Venticinque comuni siciliani sull’orlo del dissesto.

Sono venticinque i Comuni siciliani che hanno aderito al Piano di riequilibrio finanziario che permette di spalmare i debiti pregressi in dieci anni per scongiurare il dissesto. Tra questi due capoluoghi di provincia Messina e Catania e sul versante jonico messinese anche Taormina, Giardini Naxos, Itala e Scaletta Zanclea.Tecnicamente non si tratta di enti in pre-dissesto ma comunque il rischio di default resta molto alto. Secondo i dati forniti dalla Corte dei conti oltre ai 25 comuni che hanno aderito al Piano di riequilibro un’altra ventina di Enti locali sarebbero considerati a rischio. L’allarme è stato lanciato anche dal vicepresidente dell’Anci Sicilia, Paolo Amenta: “Nessun Comune dell’isola nel 2015- osserva Amenta- potrà chiudere i bilanci, inoltre in queste condizioni – continua il vicepresidente dell’Anci Sicilia – il destino degli Enti che hanno aderito al Piano di riequilibrio appare segnato”. A Messina il Piano di riequilibrio finanziario è stato adottato il 4 settembre scorso, a Taormina, Giardini Naxos, Itala e Scaletta il Piano è, invece, in istruttoria presso il ministero dell’Interno.
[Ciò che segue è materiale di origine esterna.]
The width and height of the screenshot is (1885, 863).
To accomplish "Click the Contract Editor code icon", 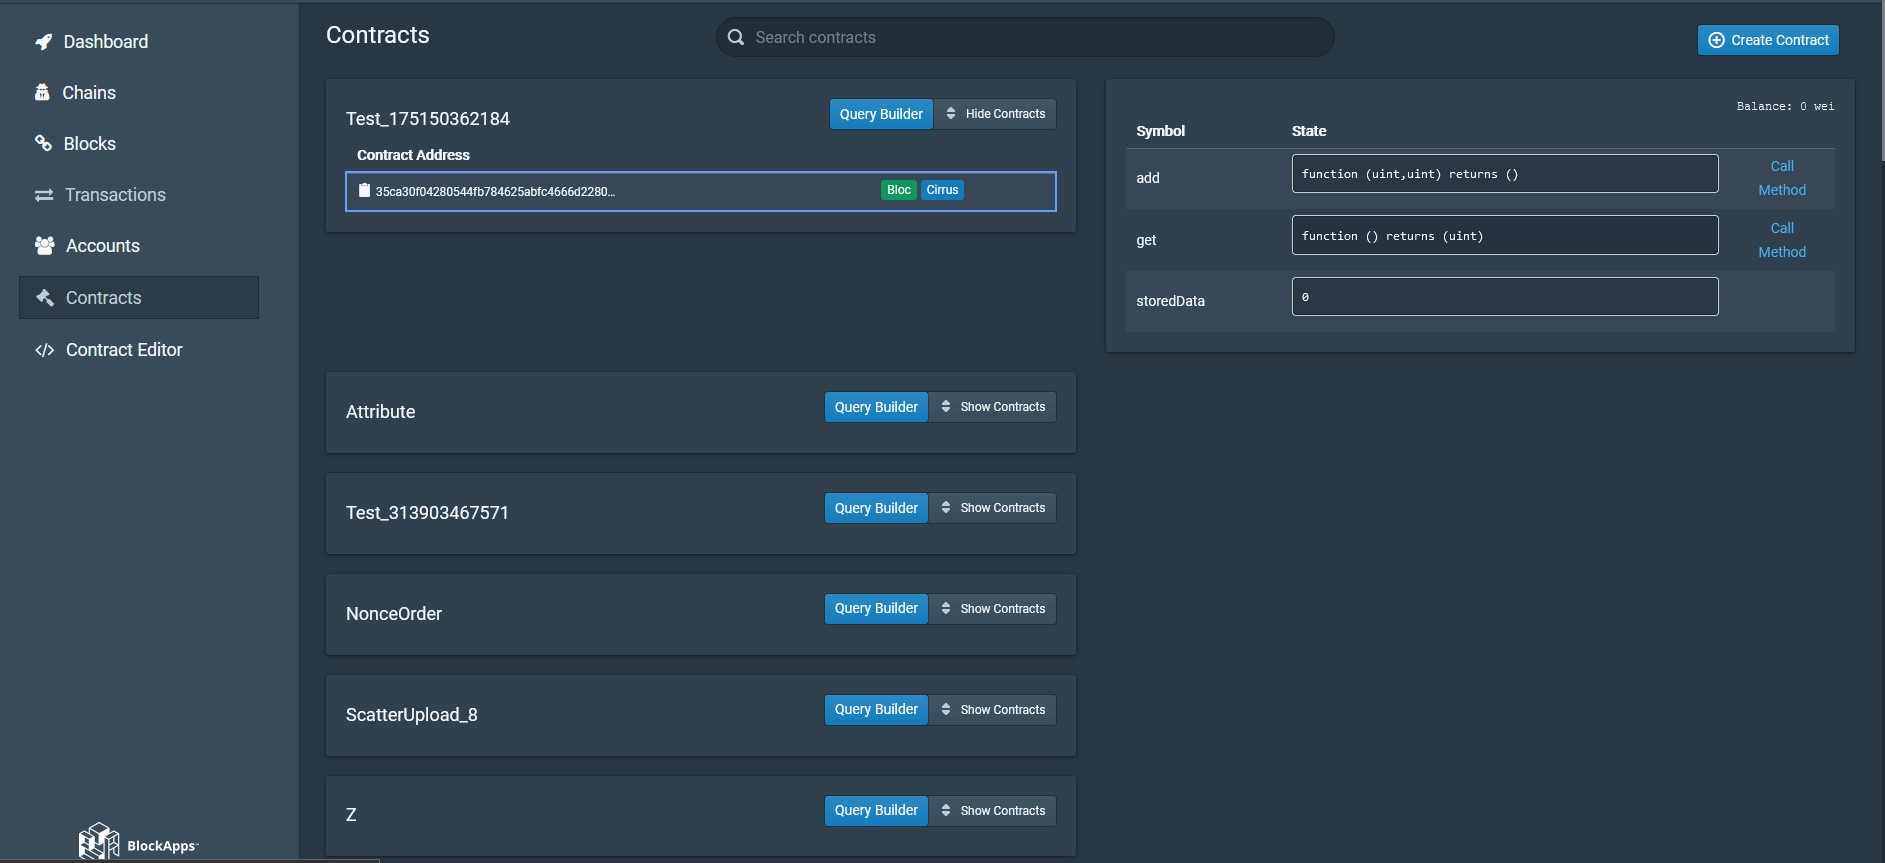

Gli enti locali hanno pagato il prezzo più alto dell’operazione di risanamento nazionale  attuato dagli ulteriori tagli ai trasferimenti statali e regionali. Risultato: tasse locali alzate ai massimi livelli e rischi per il personale, soprattutto precario. Inoltre a partire dal prossimo anno i bilanci dovranno essere “armonizzati”, tante uscite quanto saranno le entrate, cioè i Comuni potranno effettuare spese solo se coperte da incassi e dovranno istituire un fondo di garanzia per i crediti difficilmente esigibili. Una condizione di “ristrettezze” lamentata anche dai Comuni senza debiti certificati che faticano a garantire i livelli minimi di servizi. E a farne le spese sono sempre i cittadini.